After I sat down with my family to watch the gut-wrenching 10-minute video, I escaped to my room and cried. As a Black girl who attends a mostly white private school in the heart of the South, I chose my words very carefully: “Don’t speak too black!” “Don’t get into political arguments with people.” “Look the other way when someone says something bigoted and racist.” I constantly remind myself of these rules, in an attempt to make friends, to be uncontroversial, to try to hide and minimize my Blackness. But when I saw that video of George, crying for his mother, pleading for his life, I could be silent no more. Fears for my Black friends, parents, family, and myself rushed through my head. Will I be next? No, because ENOUGH IS ENOUGH.
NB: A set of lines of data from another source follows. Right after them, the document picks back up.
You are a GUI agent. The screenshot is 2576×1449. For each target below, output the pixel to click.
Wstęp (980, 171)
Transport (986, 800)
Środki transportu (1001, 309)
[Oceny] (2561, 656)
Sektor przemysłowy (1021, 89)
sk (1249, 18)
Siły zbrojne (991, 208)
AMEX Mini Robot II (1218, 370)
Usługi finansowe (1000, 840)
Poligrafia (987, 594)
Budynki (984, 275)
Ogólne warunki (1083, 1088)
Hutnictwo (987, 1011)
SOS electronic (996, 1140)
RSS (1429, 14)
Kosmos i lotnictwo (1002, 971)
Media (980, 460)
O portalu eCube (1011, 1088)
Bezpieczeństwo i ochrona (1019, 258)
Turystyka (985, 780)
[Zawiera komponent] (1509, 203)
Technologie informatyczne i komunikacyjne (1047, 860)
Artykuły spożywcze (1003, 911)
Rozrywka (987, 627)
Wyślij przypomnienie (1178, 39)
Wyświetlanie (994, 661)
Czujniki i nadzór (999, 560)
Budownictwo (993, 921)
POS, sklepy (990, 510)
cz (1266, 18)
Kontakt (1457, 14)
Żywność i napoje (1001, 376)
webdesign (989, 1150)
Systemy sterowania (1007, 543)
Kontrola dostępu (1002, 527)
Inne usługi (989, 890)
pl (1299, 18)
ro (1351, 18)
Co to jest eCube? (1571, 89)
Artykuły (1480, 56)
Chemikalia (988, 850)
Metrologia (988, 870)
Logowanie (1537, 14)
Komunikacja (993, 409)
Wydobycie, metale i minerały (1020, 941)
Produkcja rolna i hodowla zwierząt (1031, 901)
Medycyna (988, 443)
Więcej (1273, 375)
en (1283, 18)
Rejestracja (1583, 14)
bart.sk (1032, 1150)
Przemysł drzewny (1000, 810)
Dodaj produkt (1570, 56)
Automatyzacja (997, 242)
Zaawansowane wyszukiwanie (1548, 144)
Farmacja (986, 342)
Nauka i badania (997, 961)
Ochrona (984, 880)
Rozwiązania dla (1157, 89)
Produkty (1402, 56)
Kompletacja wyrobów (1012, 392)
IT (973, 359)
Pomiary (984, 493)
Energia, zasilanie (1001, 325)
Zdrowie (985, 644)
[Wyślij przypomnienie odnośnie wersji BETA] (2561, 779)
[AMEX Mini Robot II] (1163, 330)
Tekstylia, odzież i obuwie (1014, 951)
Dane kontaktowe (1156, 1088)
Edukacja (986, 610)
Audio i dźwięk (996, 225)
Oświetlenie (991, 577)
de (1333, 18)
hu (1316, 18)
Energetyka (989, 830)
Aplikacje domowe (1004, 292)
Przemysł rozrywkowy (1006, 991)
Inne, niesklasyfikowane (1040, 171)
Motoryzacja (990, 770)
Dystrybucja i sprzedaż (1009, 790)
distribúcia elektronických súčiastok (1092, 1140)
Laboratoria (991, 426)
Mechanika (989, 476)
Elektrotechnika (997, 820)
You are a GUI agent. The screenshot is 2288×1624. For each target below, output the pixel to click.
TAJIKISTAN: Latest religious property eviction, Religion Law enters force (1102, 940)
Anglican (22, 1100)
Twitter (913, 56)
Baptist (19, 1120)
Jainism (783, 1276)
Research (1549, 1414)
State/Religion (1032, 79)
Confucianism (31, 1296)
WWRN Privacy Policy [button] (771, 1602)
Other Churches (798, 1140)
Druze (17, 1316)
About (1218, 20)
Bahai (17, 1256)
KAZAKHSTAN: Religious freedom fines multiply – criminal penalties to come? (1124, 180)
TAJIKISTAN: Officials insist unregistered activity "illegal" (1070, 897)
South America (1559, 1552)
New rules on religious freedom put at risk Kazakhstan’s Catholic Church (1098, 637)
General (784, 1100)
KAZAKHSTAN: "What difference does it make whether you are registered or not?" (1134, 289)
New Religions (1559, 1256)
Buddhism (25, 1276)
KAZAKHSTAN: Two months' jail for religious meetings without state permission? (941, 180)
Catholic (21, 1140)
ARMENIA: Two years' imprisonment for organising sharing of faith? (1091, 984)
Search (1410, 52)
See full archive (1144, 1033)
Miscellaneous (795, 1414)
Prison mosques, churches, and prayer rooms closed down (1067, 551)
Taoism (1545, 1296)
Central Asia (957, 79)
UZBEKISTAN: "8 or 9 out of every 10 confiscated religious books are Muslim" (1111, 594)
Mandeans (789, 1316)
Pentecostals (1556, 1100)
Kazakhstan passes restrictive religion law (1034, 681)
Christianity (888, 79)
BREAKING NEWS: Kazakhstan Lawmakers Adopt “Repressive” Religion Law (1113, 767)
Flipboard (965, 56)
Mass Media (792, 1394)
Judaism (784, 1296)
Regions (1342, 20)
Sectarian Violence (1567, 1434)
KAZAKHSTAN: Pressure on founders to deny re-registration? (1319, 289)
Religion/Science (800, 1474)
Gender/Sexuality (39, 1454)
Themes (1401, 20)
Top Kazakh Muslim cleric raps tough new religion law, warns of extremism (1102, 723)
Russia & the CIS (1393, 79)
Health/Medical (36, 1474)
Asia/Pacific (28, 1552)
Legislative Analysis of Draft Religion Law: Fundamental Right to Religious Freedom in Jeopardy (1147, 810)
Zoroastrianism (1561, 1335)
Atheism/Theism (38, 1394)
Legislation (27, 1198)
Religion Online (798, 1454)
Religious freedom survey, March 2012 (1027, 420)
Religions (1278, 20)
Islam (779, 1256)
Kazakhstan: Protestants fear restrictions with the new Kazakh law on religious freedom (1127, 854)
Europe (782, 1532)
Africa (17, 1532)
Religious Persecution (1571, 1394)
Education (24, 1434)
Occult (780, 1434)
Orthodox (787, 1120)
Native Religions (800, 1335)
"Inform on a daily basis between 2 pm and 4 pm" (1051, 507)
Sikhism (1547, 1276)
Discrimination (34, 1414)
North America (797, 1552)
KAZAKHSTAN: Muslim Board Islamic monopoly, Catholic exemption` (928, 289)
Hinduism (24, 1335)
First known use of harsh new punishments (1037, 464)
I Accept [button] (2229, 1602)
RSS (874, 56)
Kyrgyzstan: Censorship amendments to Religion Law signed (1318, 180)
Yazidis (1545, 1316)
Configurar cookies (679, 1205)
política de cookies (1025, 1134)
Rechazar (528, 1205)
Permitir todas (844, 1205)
I immediately took to social media, which I don’t often do, voicing my opinion, spreading information, and making my voice heard. I took to the streets of Atlanta with my dad, my protest partner, to put pres- sure on our local and state government. It is so necessary to be consistent with these marches, to inconvenience the country, to make them listen. Our people have done this countless times before, but this at this moment, with nationwide persistence and devotion, I think we can get real change. I believe that Black Lives Matter, that a revolution is coming, and as a part of Generation Z, it is my responsibility to see it through. We have to educate ourselves and others on all issues of social injustice, which is why I started “When We Are Equal” at my school.
“When We Are Equal” is a social media page and club that I started with my friend in hopes of educating our peers about issues of race, gender, sexual orientation, religion, and more. Like I previously stated, we both attend a mostly white private school, and some of our classmates simply don’t understand certain experiences, because they were never taught. They don’t know why they can’t say the “n-word” or to refer to each other as sexual slurs. Unfortunately, we still deal with a lot of hurtful and offensive behavior, and as Black students, we don’t always feel empowered to speak up. According to an Instagram page where Black students and alumni from my school can anonymously submit testimonials, one student detailed their experience. “In 7th grade I had a [white] friend who asked if he should call me ‘African American, Black or Negro.’ He also told me to “shut up monkey” on another occasion. Crazy thing is, I had friends who defended his behavior.” Like this student, I, and countless other pupils of color have experienced racist behavior by students at our school, and I refuse to bite my tongue anymore. My friend and I have taken it upon ourselves to inform and teach our peers because we simply must make our voices heard. There is no way to make real change if we don’t change the way people in America think. That’s why I protest.